Case study 1: Predicting house prices

Machine Learning can be used to predict house values. So, the intelligence we’re deriving is a value associated with some house that’s not on the market. So, we don’t know what its value is and we want to learn that from data. And what’s our data? In this case, we look at other houses and look at their house sales prices to inform the house value of this house we’re interested in. And in addition to the sales prices, we look at other features of the houses. Like how the number of bedrooms, bathrooms, the number of square feet, and so on. What the machine learning method does it to relate the house attributes to the sales price. Because if we can learn this model – this relationship from house level features to the observed sales price – then we can use that for predicting on this new house. We take its house attribute and predict its house sales price. And this method is called regression.

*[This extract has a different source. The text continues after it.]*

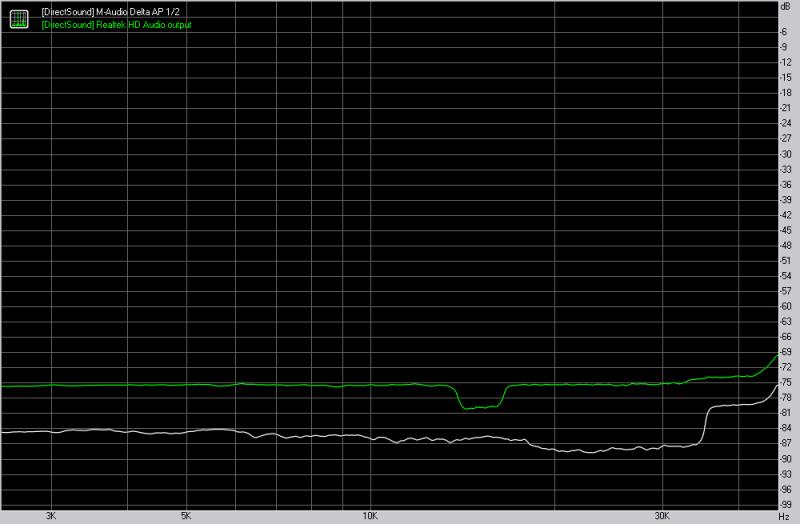Click the green Realtek curve near 3K
Image resolution: width=800 pixels, height=524 pixels.
point(51,385)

Case study 2: Sentiment analysis

Machine Learning can be used to a sentiment analysis task where the training data are reviews of restaurants. In this case, a review can say the sushi was awesome, the drink was awesome, but the service was awful. A possible ML goal in this scenario can be to take this single review and classify whether or not it has a positive sentiment. If it is a good review, thumbs up; if it has negative sentiment, thumbs down. To do so, the ML pipeline analyses a lot of other reviews (training data) considering the text and the rating of the review in order to understand what’s the relationship here, for classification of this sentiment. For example, the ML model might analyze the text of this review in terms of how many time the word “awesome” versus how many times the word “awful” was used. And doing so for all reviews, the model will learn – based on the balance of usage of these words – a decision boundary between whether it’s a positive or negative review. And the way the model learn from these other reviews is based on the ratings associated with that text. This method is called a classification method.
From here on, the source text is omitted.